### PROBLEMS TO SOLVE
[1] In the wireless adapter troubleshooting thread, what happened when the firewall was turned off?
[2] Continue the wireless adapter troubleshooting thread from its last post.

### QUOTED PASSAGE
-- BEGIN --

Firewall was already turned on and th exclusions was checked off like you said but Computer browser still wouldnt start. I turned firewall off and computer browser started. I uninstalled the software and started WZC and everything else.

Inserted the adapter and installed the driver *only*. Again it said it's installed correctly but there's no option to find a wireless connection.

Im starting to think nothing will work haha...


----------



## 2xg (Aug 5, 2009)

Can you try the commands again - Post#7? 

Try to connect after, if not let's try assigning Manual IP. Here's How.

Do you have any Security Software installed - Norton, McAfee or similar?


----------



## Jinglewaffle (Nov 22, 2010)

I'll retry the commands now and try to connect. Where am I trying to connect? Should I see my connection in CP>Network Connections?

As for security, I haven't got any at all as it's a fresh windows install.

As for manual assigning an IP will that disturb the other pc connections in the household?


----------



## 2xg (Aug 5, 2009)

Open up your Browser (IE, FF, Chrome) to connect.


> I'll retry the commands now and try to connect. Where am I trying to connect? Should I see my connection in CP>Network Connections?


Install MSE for Security software, it's an excellent software,


> As for security, I haven't got any at all as it's a fresh windows install.


Also, I just thought of something right now when you mentioned 'Security' before assigning Manual IP.

Please remove your Network Security (WEP, WPA or WPA2) from the router, restart your computer after and open up your browser and see if you can connect.

-- END --

### SOURCE EXCERPT
-- BEGIN --

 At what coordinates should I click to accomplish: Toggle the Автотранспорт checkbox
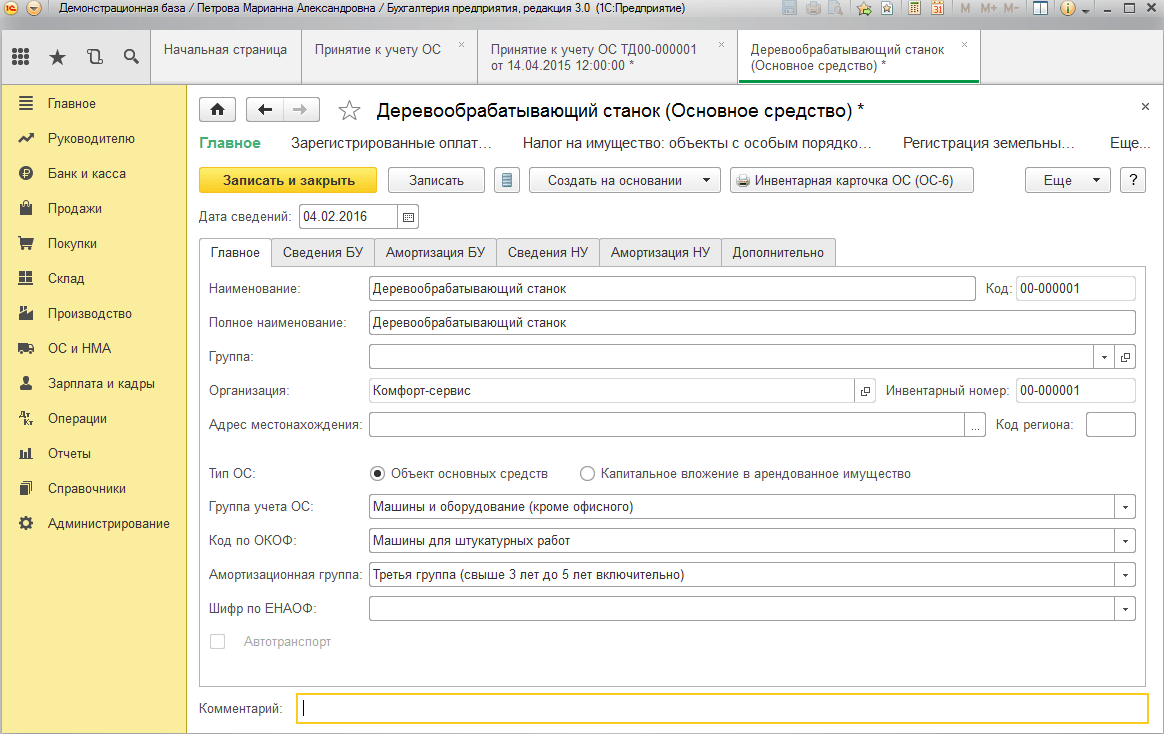[217, 642]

-- END --

### ANSWERS BY TASK
[1] Computer Browser started.

[2]
> As for manual assigning an IP will that disturb the other pc connections in the household?


No, it will only affect your computer, but...when you remove the Security from the Router that will affect the entire household.


----------



## Jinglewaffle (Nov 22, 2010)

I see, I don't really think other members in the household will be happy if I disturb it. Is there any way I can manually assign an IP on my computer without disturbing others?


----------



## 2xg (Aug 5, 2009)

I understand, go for the Manual IP assignment and lets hope it helps, if not, ask their permission to do some tweaking from the router.


Jinglewaffle said:


> I see, I don't really think other members in the household will be happy if I disturb it. Is there any way I can manually assign an IP on my computer without disturbing others?


----------



## Jinglewaffle (Nov 22, 2010)

Ok thanks.


Also when I used the other adapter (WN312G) That one did find a connection without any problem but it connect and disconnect every 10 seconds?


----------



## 2xg (Aug 5, 2009)

Do you still have this one? We can try troubleshooting it if you want. For now, if you have the adapter, pls. download the most recent driver and install it.


> Also when I used the other adapter (WN312G) That one did find a connection but it connect and disconnect every 10 seconds?


----------



## Jinglewaffle (Nov 22, 2010)

Yeah ill try and manual assign first. Afterall, I cant just take someone elses adapter...

I did look on the site for the latest driver but on the back of my adapter it says 'V2' and on the site i am only given the option for v1 or v3.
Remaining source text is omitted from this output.